- **Exercise aim**
Copy out the data from the line containing "This screenshot has" to its last line, exactly. No pictures.

Stored items
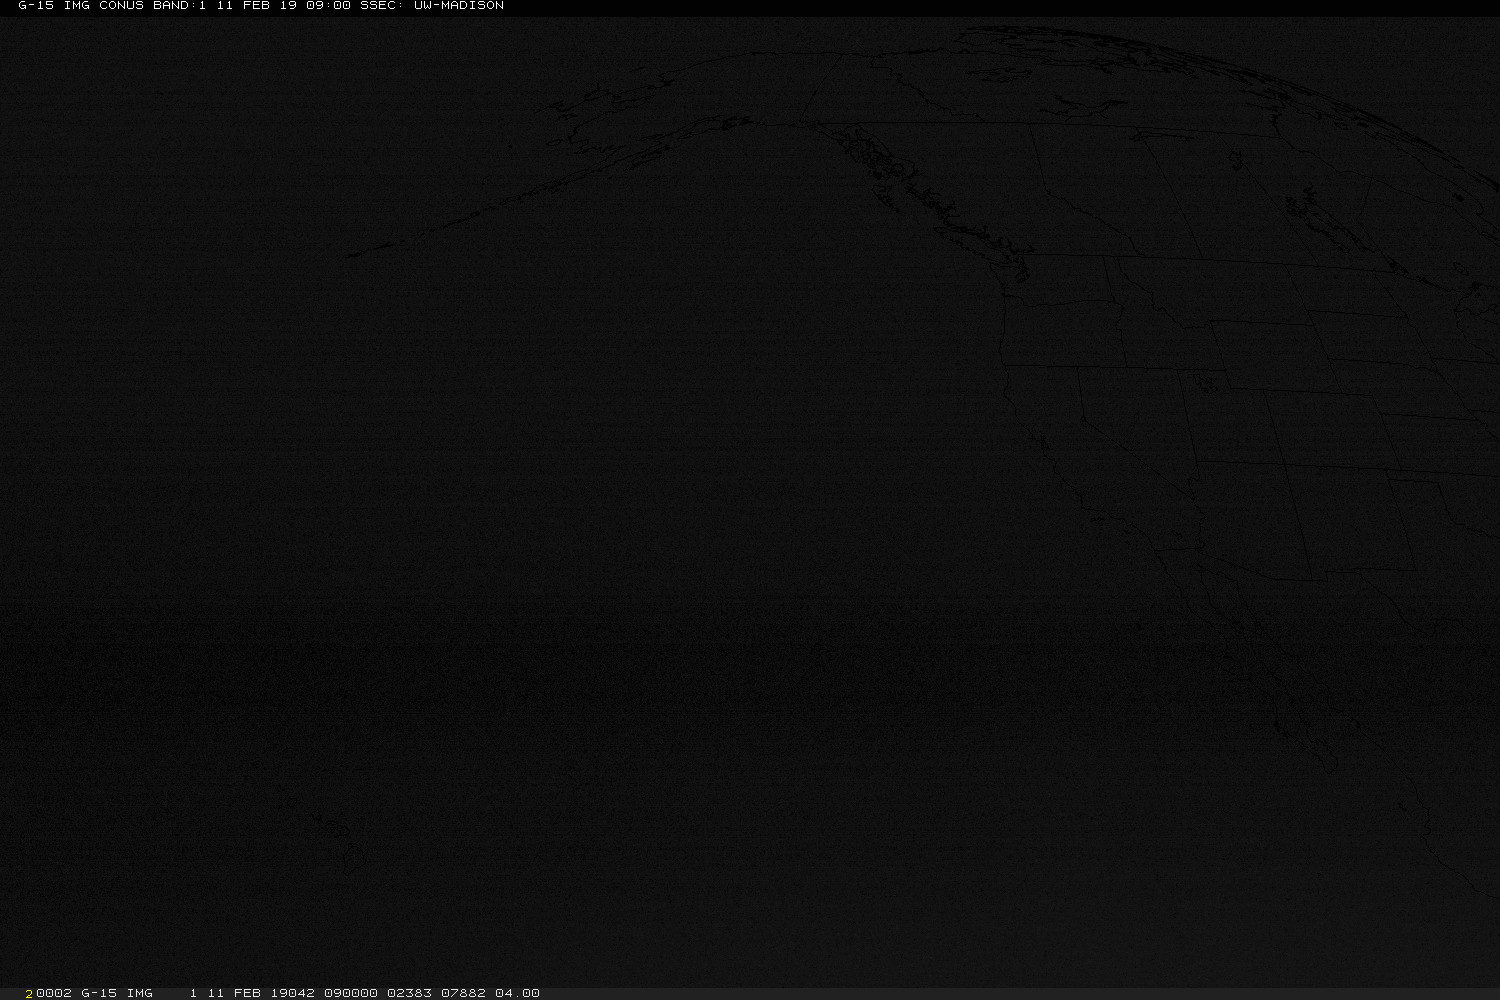Screen dimensions: 1500x1000
Task: Click Hawaii's Big Island outline
Action: (355, 858)
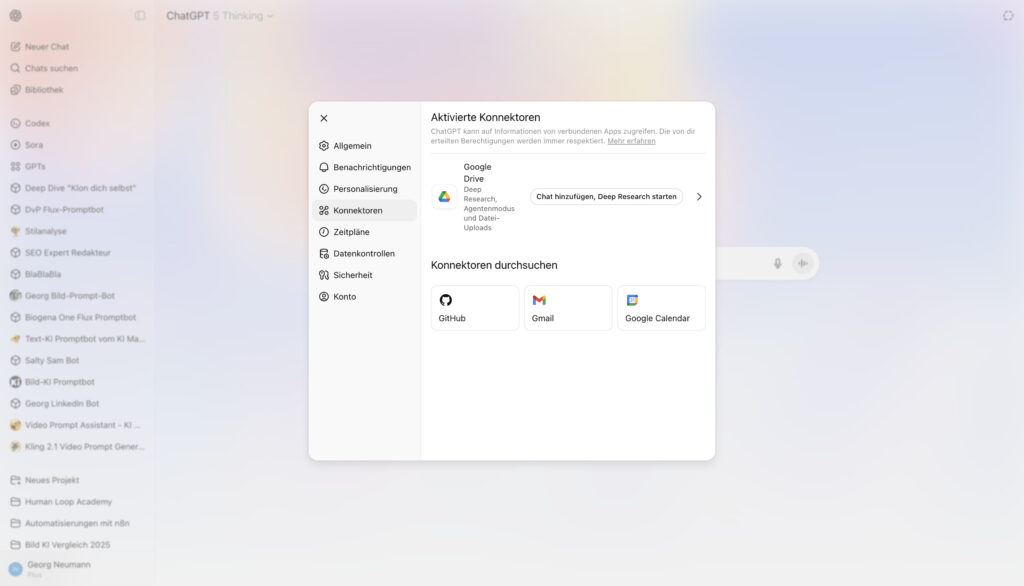Image resolution: width=1024 pixels, height=586 pixels.
Task: Select Benachrichtigungen in settings sidebar
Action: [371, 167]
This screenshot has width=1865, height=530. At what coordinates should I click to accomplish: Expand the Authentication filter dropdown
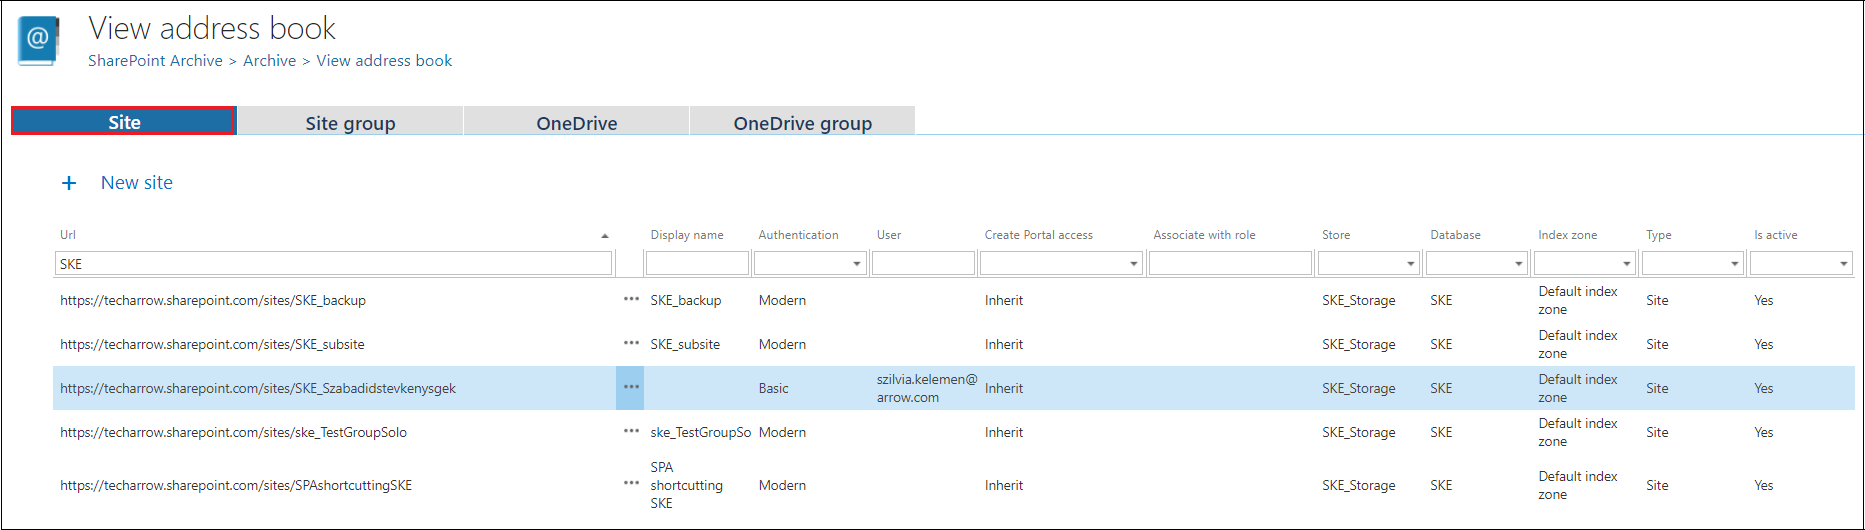pos(857,264)
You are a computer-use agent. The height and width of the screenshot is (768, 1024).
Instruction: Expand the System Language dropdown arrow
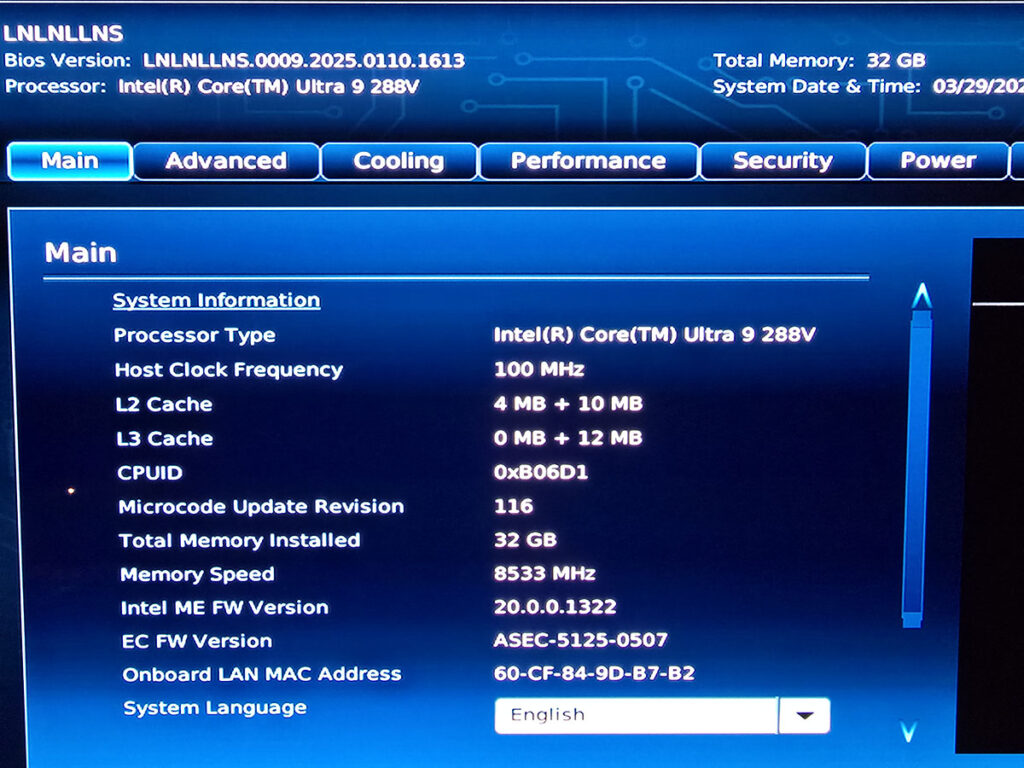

- **Result of the task**
This screenshot has width=1865, height=530. At what coordinates should I click to accomplish: Expand the Authentication filter dropdown
pos(857,264)
You are a computer-use agent. The height and width of the screenshot is (768, 1024).
Instruction: Expand the System Language dropdown arrow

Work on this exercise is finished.